Tuesday, August 18, 2009

The Valuable Elderberry

The Valuable Elderberry

by L. Jonas
(Printed in the Piedmont Virginia September 29, 1971)

The common elderberry , known as Sambucus canadensis to scientists, is widely used in landscaping , and to attract birds. the multitudinous small white flowers give the bush, especially a healthy well-formed one growing in full sunlight in moist soil, the effect of a vase of white flowers.

The fruit is unusually rich in vitamin C, and other healthful nutrients. It has been a highly-regarded herbal remedy among Romany gypsies, Indians, and other herbalists for centuries.

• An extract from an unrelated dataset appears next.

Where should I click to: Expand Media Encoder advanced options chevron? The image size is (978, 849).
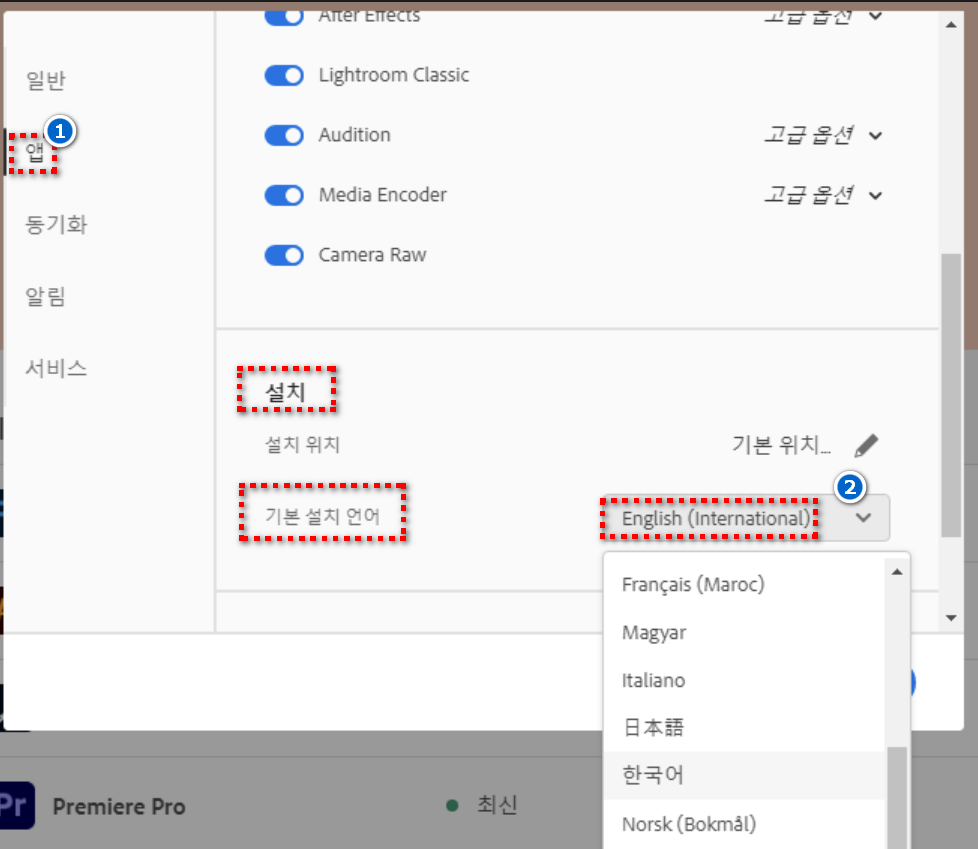[x=876, y=196]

The flowers can also be used as a medicine, and are frequently used as fritters (fried after being dipped in batter).

The leaves are reputed to be an effective insecticide, and the dried leaves have been used to keep certain insects away. Cows eat the leaves, whether for food or the medicinal value, perhaps only the cows know.

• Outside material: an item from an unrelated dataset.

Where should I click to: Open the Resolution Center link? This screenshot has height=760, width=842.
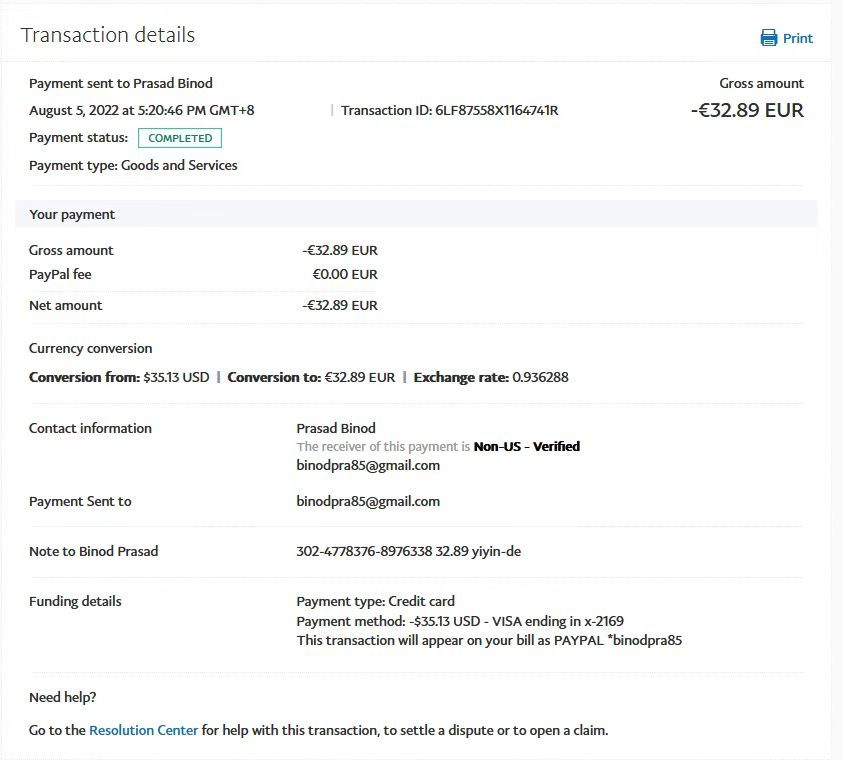pos(143,730)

Pioneers collected crocks of sun-dried elderberries and mixed them them with apples or other fruit, or by themselves, to make pie. A tea from the dried fruit, with some honey, is good for upset stomach, as well as bad colds. The juice makes a healthful drink, but is so strong, that it is much better mixed with apple juice.

Look for elderberries along small streams. It's worth getting acquainted with.